I was a geeky teenager in the 1990s, so I could hardly avoid being at least casually familiar with the X Files. But, for whatever reasons, I never really dug into the show at the time. I watched stray episodes here and there, had a basic idea of how the show worked, knew some of the major recurring characters, but never really got into the major plot arcs or followed the show regularly. One of the things I’ve been doing lately is catching up a bit in my off hours; thanks to the wonders of Netflix Watch Instantly, I’ve been going through the early seasons. One of the things that going back and watching it has reminded me of is just how really influential the X Files has been on the development of pop TV. It’s obvious with Fringe, of course, or with lesser imitators like EUReKA and Warehouse 13. But you can also see interesting points of contact with more conventional spaceship fare like Stargate SG-1,[1] or in other gimmick-based buddy-cop procedurals like Bones.[2] Just looking at it structurally, and sticking with the sci-fi for right now, since the X Files hit it big, it’s been pretty easy to find science fiction that revolves around a heroic team of scientists and investigators or soldiers, working for a special branch of government security, and constantly in search of a secret — hidden — truth in a universe much larger than anyone in civilian life dares to imagine.

Like the X-Files, it’s important that all these other shows are supposed to take place in the present day and the real world we’re familiar with, not in a spaceship future or in a galaxy far, far away. Our heroes have to live in our world but they are always encountering marvels and dangers from this much larger universe.[3]

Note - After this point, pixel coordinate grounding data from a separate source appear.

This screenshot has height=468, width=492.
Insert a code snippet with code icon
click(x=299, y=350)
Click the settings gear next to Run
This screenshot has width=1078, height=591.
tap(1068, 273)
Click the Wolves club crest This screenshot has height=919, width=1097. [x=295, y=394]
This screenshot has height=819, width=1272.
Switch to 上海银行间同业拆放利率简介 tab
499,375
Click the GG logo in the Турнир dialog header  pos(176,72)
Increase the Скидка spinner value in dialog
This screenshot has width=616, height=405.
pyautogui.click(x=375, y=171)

Shows like Fringe and SG-1 follow in the X Files tradition of treating the conspiracy theories and fringe communities they riff on with ironic affection. Within the show, these theories are reality after all; just seen as through a glass, darkly, by those who are weird enough and obsessed enough to catch the right rumor or grasp the deeper truth.[4] The fact that all this is happening in the here and now of our real world makes the paranormal both fascinating and poignant and a bit disturbing; there’s a whole extraordinary universe beyond our ken, and in spite of our lingering doubts about conventional wisdom, we just really don’t know about it. Specifically, we don’t know anything about it because government security agents have made a concerted effort to keep the whole thing secret from us. The shows pretty much always have a longer arc above and beyond the individual episode’s mystery; the longer arc is always caught up in the fact that this mind-blowing universe might not be secret anymore. (Either the truth is about to be revealed, or some world-threatening crisis is looming that nobody but the heroes and villains have even begun to imagine.)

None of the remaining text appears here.